Abstract

Women are increasingly essential to the science and engineering workforce of the United States, as are members of historically underrepresented minority groups. Native-born U.S. white men now earn a smaller absolute number of science and engineering doctorates annually than they did a generation ago. Half of all undergraduates studying science and engineering in the United States today are women, as are over a third of those who receive science and engineering doctorates. Yet the stereotypic scientist or engineer today is still a white male. Many who do not match this stereotype find a “chilly climate” when they attempt to study or to work in STEM (Science, Technology, Engineering, and Mathematics) fields. Female students have higher attrition rates from STEM majors than their male counterparts, and more women than men are lost from STEM fields at every educational and career transition. Such losses are costly, both to the vigor of our STEM workforce, and to the individuals whose ambitions are not achieved.
A considerable body of research has explored the factors that lead girls and women to leave science. Yet little attention has been paid to ethnic subgroups of women, whose experiences may well differ from those of women in the white majority. In Swimming Against the Tide: African American Girls and Science Education, Sandra Hanson points out that African Americans have historically viewed strength, employment, and heading families as fitting for women. In the black community, therefore, femininity may well be more compatible with science careers than it is in the majority white culture. To understand the experiences of African American girls and women in science one cannot simply add together insights from research conducted with white women and that conducted with African American men or presume that African American girls experience a “double jeopardy” based on their gender and race.

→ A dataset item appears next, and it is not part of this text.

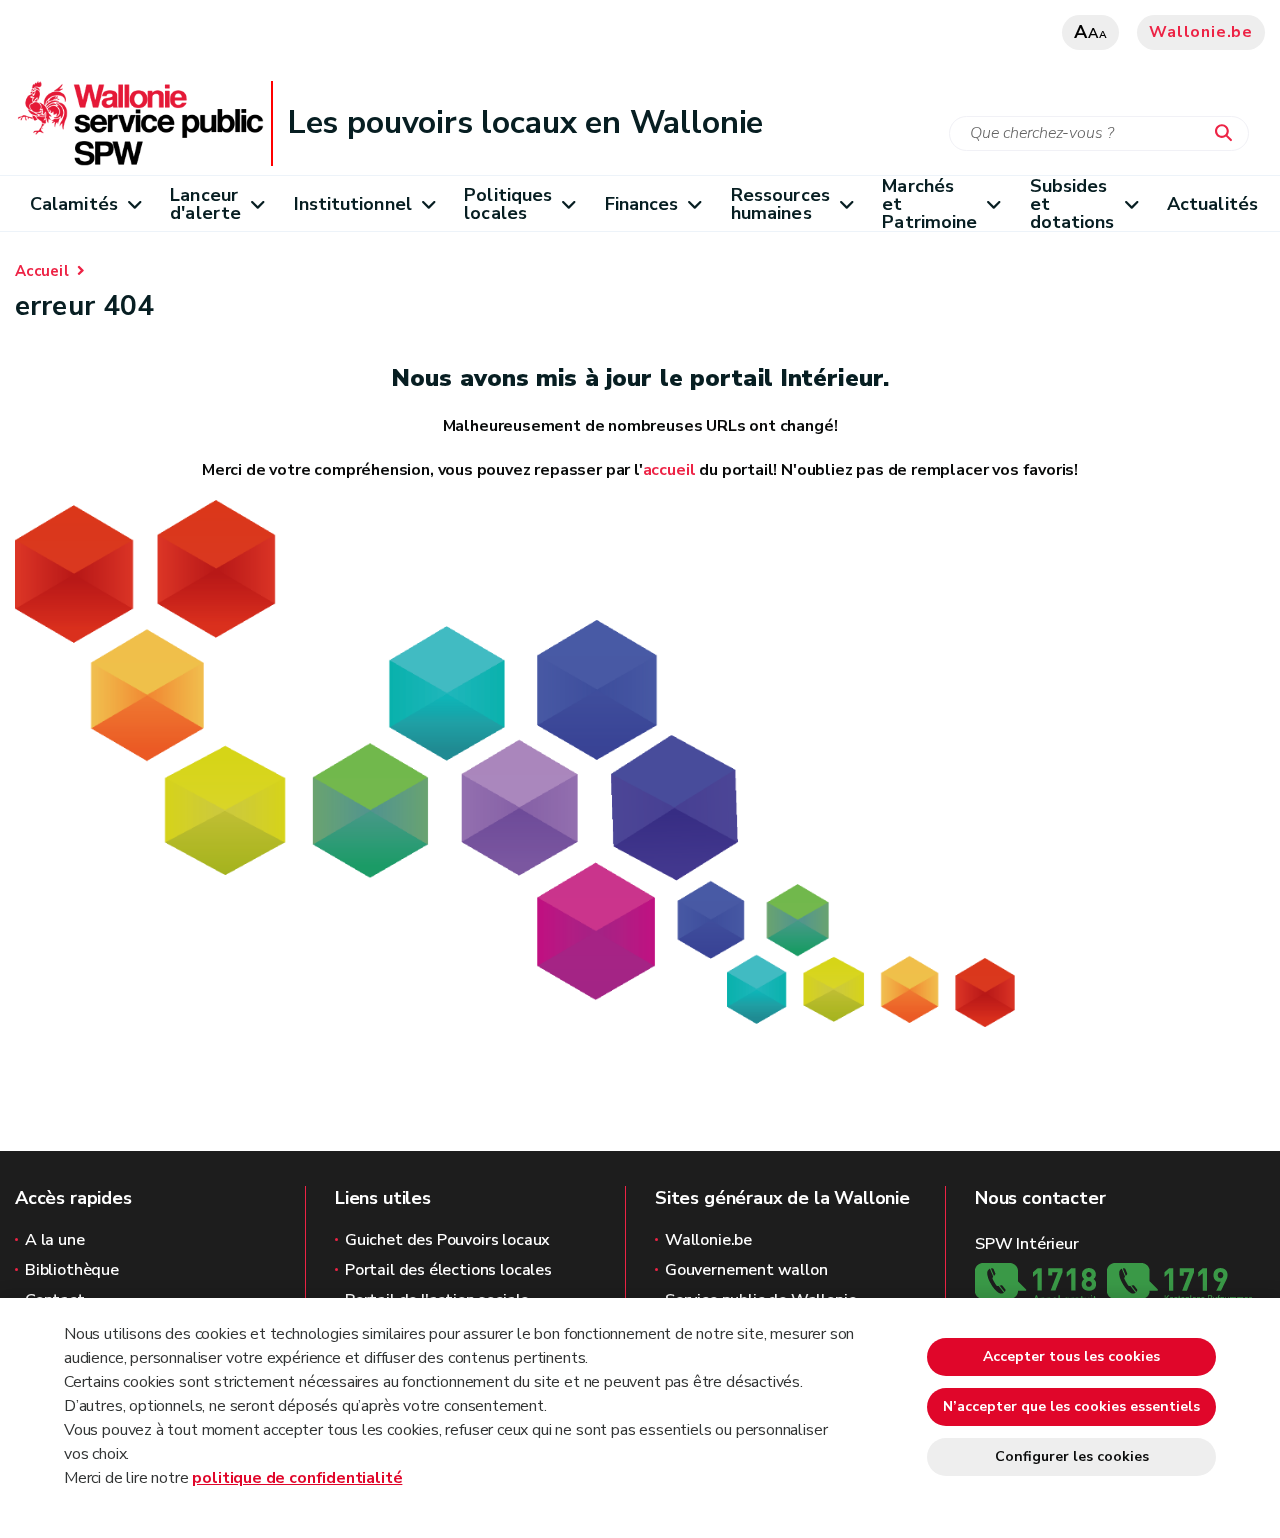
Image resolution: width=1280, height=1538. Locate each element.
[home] (515, 763)
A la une (55, 1240)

Hanson explores the actual experiences of African American girls and young women in science by drawing on two very different data bases and combining quantitative and qualitative analyses. Much of her quantitative data comes from the National Educational Longitudinal Study (NELS) of American youth, a nationally representative study begun in the late 1980s. Students were followed from age 13 through the high school, college, and postcollege years. To be included in Hanson’s study sample (581 young African American women and a comparison sample of 3,365 young white women) the young women had to have remained in high school through the twelfth grade. Hanson also conducted a Web survey in 2003 of 13- to 30-year-old African American girls and women (N=281) and a comparison group of similarly aged white women (N=781) in which she elicited open-ended responses to vignettes about young people in science as well as more standard questionnaire responses. Through both of these studies Hanson examines the science aspirations and achievements of young people, as well as the ways in which teachers, peers, parents, and others are experienced as influencing such aspirations and achievements.

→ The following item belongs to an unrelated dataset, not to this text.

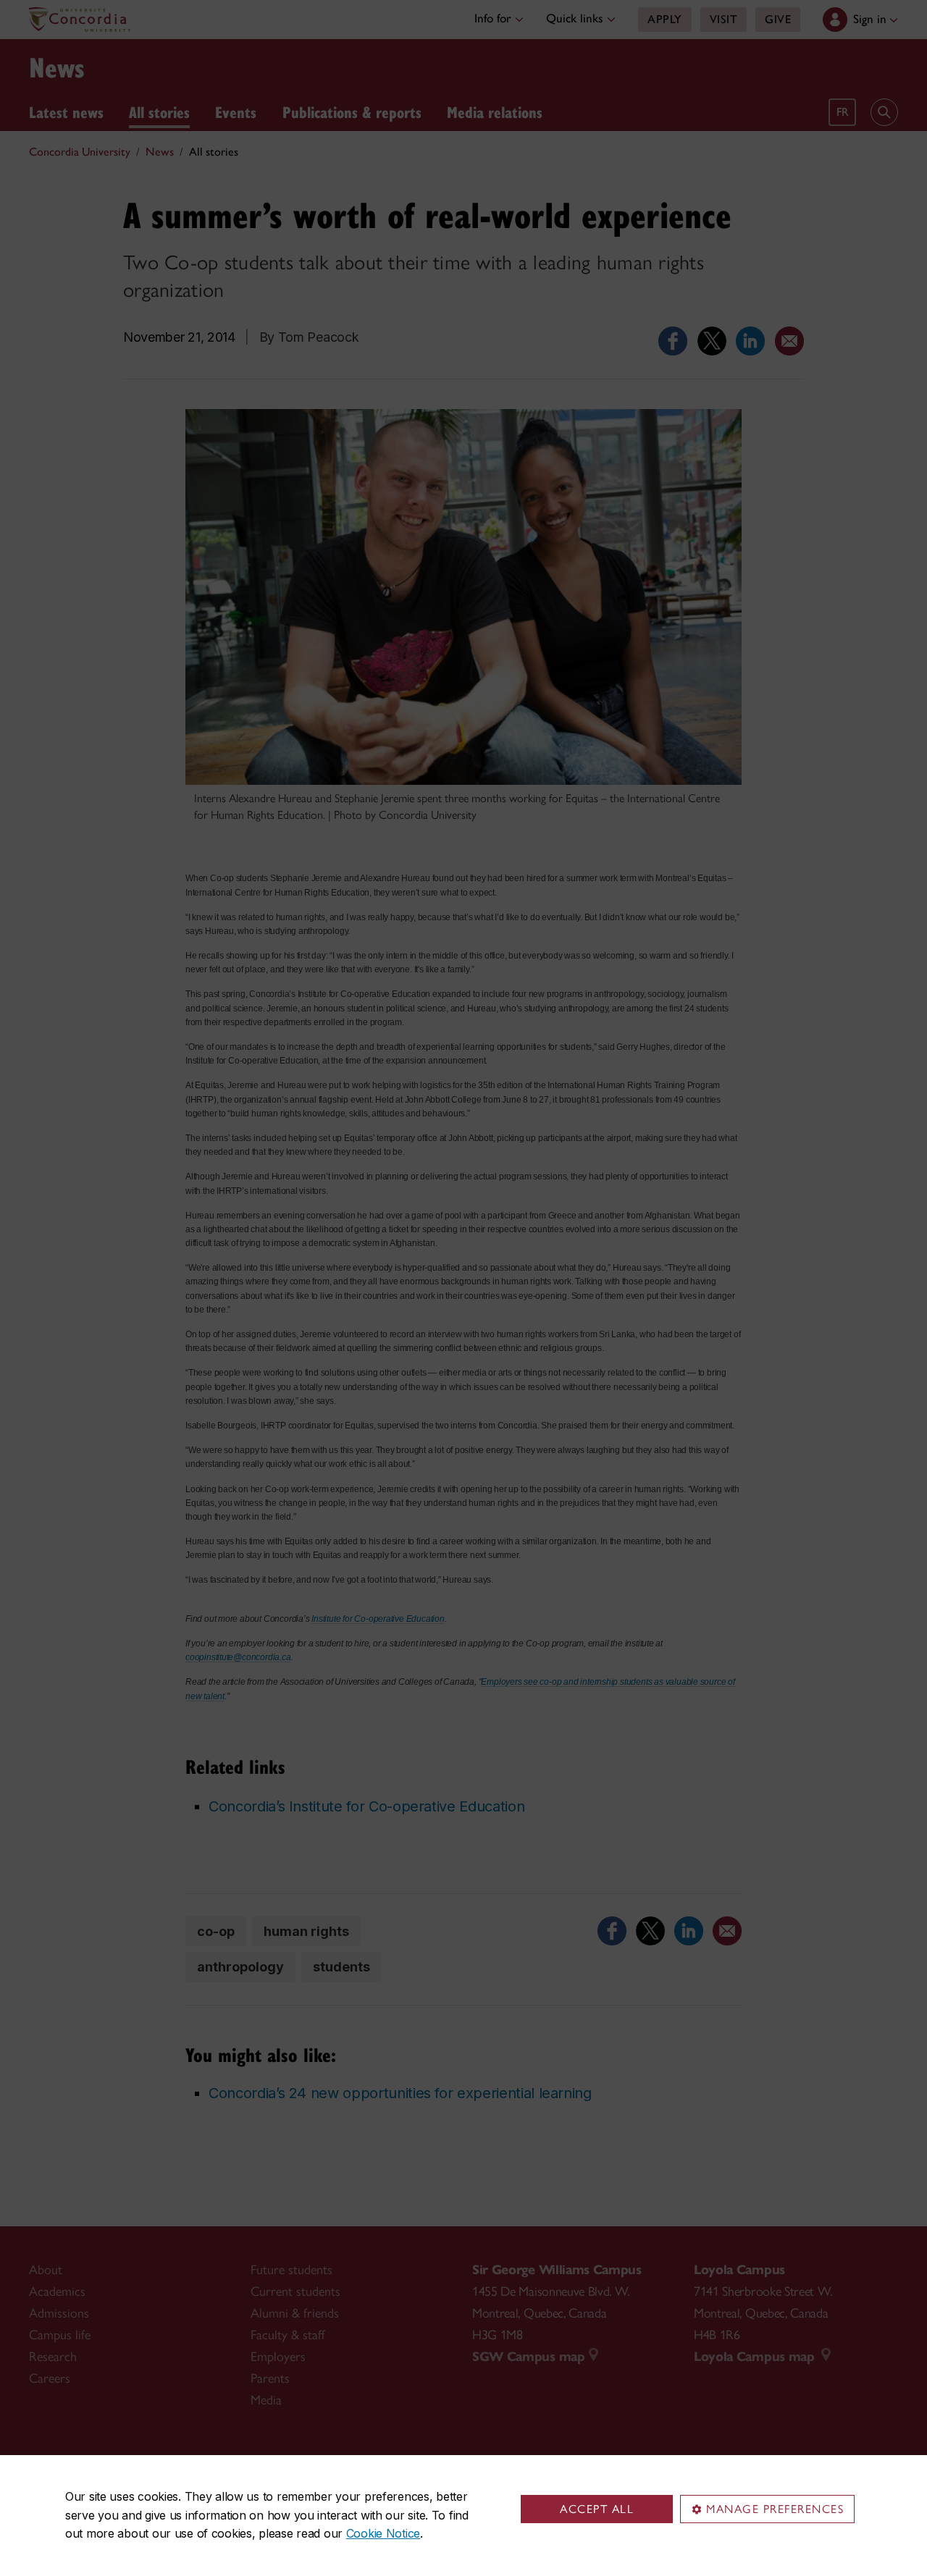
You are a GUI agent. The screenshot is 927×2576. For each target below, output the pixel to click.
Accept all (597, 2509)
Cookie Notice (383, 2533)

The picture which emerges is a complicated one, suggesting that young African American girls and women often are drawn to study science and to pursue science careers, sometimes more strongly than white girls and women, yet frequently experience skepticism of their work in science. Yet Hanson finds that in some ways being black and female is less discouraging to scientific pursuits than being either white and female, or black and male.
Hanson’s focus on African American girls and young women in science is needed and welcome, and her use of qualitative methods is valuable. Her work raises many questions for future research to address. The broad agerange Hanson has studied, from 13 to 30, encompasses very different stages of life, and it will be important in future research to examine the particular experiences of girls and women separately. The NELS longitudinal study was begun in the late 1980s. Are the experiences of contemporary eighth graders different from those eighth graders of a generation ago? Hanson only examined the responses of NELS participants who remained in high school through the twelfth grade. What might we learn by examining the views of respondents who dropped out of school earlier? Did they report different patterns of attraction to and discouragement from science study?
The taste of qualitative analysis Hanson provides whets the appetite for richer and more fully developed material. The Web survey format does not allow for follow-up questions that could provide important clarification, and I sometimes wondered how respondents understood key phrases. What does a “science occupation” mean to respondents of different ages, genders, ethnicities, and social class backgrounds? Could differences in the interpretation of such key phrases account for some of the results Hanson presents? We certainly need insight into the science experiences of girls and women from specific ethnic groups. Hanson helps us to understand one important group of potential scientists as they “swim against the tide.”